Required liability coverage on a 2010 Subaru Forester: $580 per year
Optional collision and comprehensive coverage ($500 deductuble): $360 per year
Home insurance on a 2000 square foot house ($500 deductible): $1450 per year
Mortgage interest on a $300,000 loan at 4.85%:  $14,550 per year
Student Loan interest on an old $35,000 student loan at 5.5%: $1925 per year
Total: $18,865 per year.
It’s no wonder my friend was having financial stress – she had interest and insurance costs that were soaking up half of a reasonable annual budget before she could even buy her first bit of groceries or clothing.
So, right there we did a quick round of phone calls and online quotes, and streamlined a bit of the insurance coverage by increasing the deductibles. Within 90 minutes (she did most of the work while I had a beer and swept the floors of the HQ), we had the following new set of options:
Subaru liability coverage: $380 per year ($200 savings) through Geico
Removal of collision and comprehensive (in the unlikely event of a crash, they could afford to replace the car with less than two months of income) ($360 savings)
Home insurance on a 2000 square foot house ($5000 deductible): $650 per year ($800 savings) through Safeco
Refinanced mortgage to 3.375% through Credible.com*: $10,125 per year ($4,425 savings)
Refinanced Student Loan (also Credible) to 3.85%: $1347 per year ($578 savings)
New total expenses: $12,502 ($6363 per year in savings!!)
It is hard to even express the importance of what just happened here.  My friend just did two hours of work in total while drinking a glass of wine,  and dropped her annual expenses by over $500 per month, or six thousand dollars per year. And she will of course invest these savings, which will then compound to about to about $86,000 every ten years. 
Even if she has to do this annual round of phone calls and websites once per year to maintain the best rates on everything, she will be earning about $3150 per hour for this work. Hence the bold title of this article, which you can now see is very conservative.
The Optimization Council
The first Optimization Council meeting at MMM HQ
So you’re convinced. $3150 is enough to get you to pick up the phone, but how do know who to call? Who is going to be your coach if you don’t live near Longmont and thus can’t just join the HQ and have Mr. Money Mustache tell you what to do?
The great news is that all of this knowledge already exists, right in your own circle of friends. To extract it, you just need to gather them together and get them to talk about it.
Earlier this month, I floated exactly this idea with the members of my coworking space, proposing that we form a group with the witty name “The Optimization Council.”
The Council would meet every now and then to talk through life’s biggest expenses and opportunities, and harvest the wisdom of the group so we can all benefit from the best ideas in each category.
The response to this idea was overwhelmingly positive. So we called a first “test” meeting earlier this month and a small group of us talked through the first few categories, sharing not just names like “I use Schmidt Insurance”, but details like, “We have $250,000 coverage with a $1,000 deductible and our premium is $589 per year.”

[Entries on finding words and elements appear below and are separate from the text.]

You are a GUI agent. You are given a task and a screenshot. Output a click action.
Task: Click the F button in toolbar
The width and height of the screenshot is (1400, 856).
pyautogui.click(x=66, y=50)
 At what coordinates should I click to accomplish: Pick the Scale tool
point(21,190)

The meeting was so lively that we quickly ran out of time, but resolved to meet again soon to figure out more things together. I served as the scribe using a shared google doc – here’s a snapshot of that to give you an idea of our topics:
So Yes. There is some thinking and work involved. But there’s also an opportunity to drastically improve your short term cashflow and long-term wealth, and break your friends out of their cautious shell to help them get the same benefits.
As we learned long ago in Protecting your Money Mustache from Spendy Friends, most people tend towards complacency, and following along with the group. Which leaves a big gaping void at the top of the pyramid where the leadership role waits unfilled.

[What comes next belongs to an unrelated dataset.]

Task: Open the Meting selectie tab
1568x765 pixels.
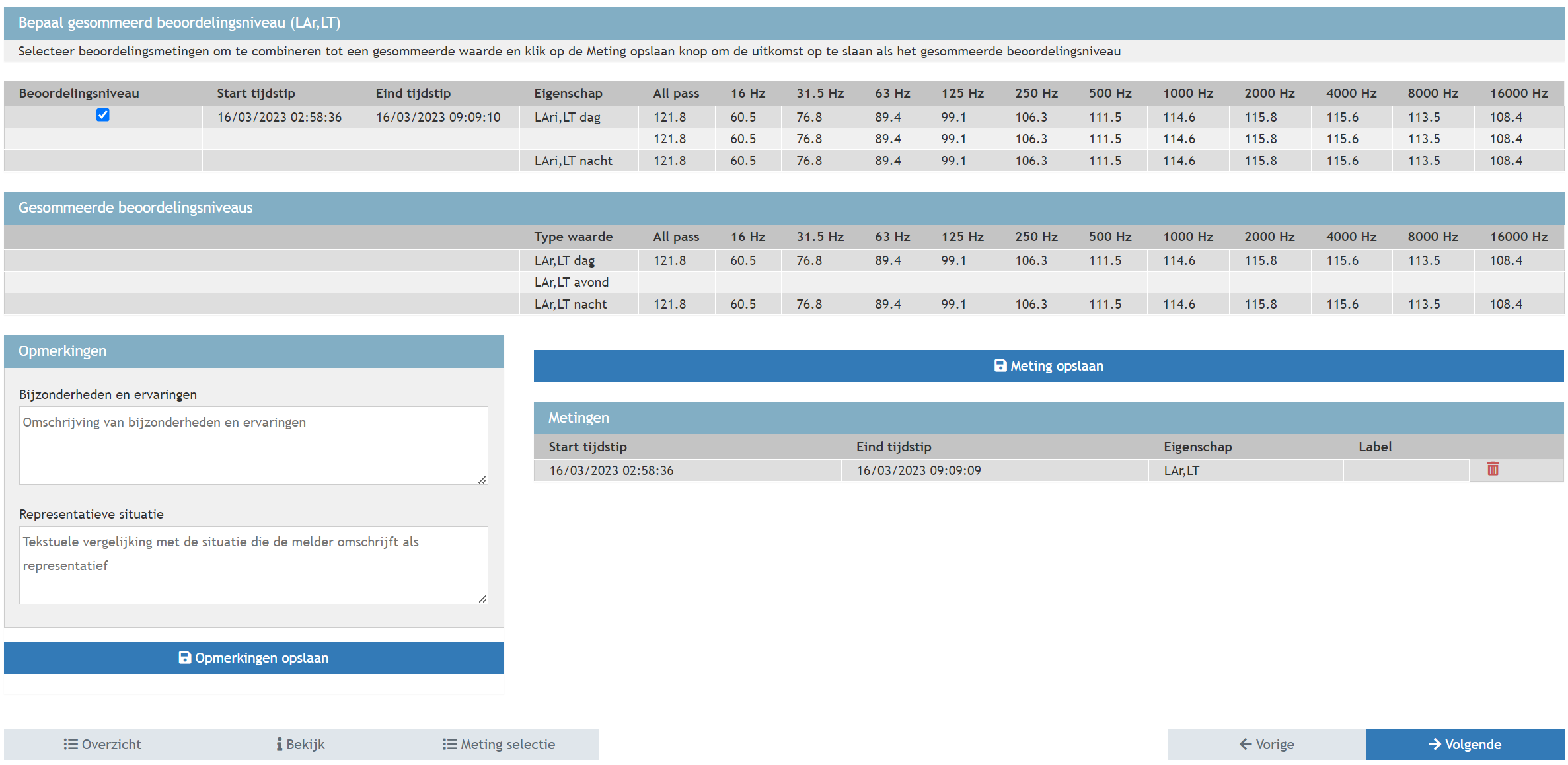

If you are bold enough to climb into this spot (which really means just sending a few emails and Facebook messages, procuring a box or two of wine, and making a large tray of high-end nachos for your guests), you can all reap the rewards for decades to come.

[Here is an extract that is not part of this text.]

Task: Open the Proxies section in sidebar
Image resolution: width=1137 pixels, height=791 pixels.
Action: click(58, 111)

And instead of avoiding this little chore like a hassle, dive into it like a gigantic shower of fun and wealth. After all, this is pretty much the core attitude of Mustachianism Itself.
In the comments: we can start our own Optimization Council right here. If you have found a good deal on any of the categories of life, feel free to share a quick summary of your location (state), and details of the company and product/service/price that you found is the best. To avoid spam filtering, please use names but not direct links.
A Note about Credible:
Watchful readers may have noticed I also mentioned this company on Twitter recently. After a few months of skepticism that the world needed yet another financial company, I was convinced by some conversations with the people running it and a Zoom video of the customer experience from a senior employee, with some very candid commentary on their design choices.
I like it because they import the lending models from their large supply of hooked-up finance companies, then run the rate comparisons on their own server rather than farming out your personal information to each separate lender. It saves you from filling out multiple applications when collecting rates, and also saves you from getting on everyone’s spam list (they don’t sell your contact information, which is a rare thing among loan search engines).
It was a hard model for them to get going, because the banks naturally want to have your information so they can spam you.  But now that they have a growing presence in the market, lenders are forced to come through Credible to get access to this pool of qualified people. After enough testing with people I knew, I found the experience is worth recommending.
So I also signed this blog up with their referral program  – please see my Affiliates philosophy if you are curious or skeptical about how any of that works!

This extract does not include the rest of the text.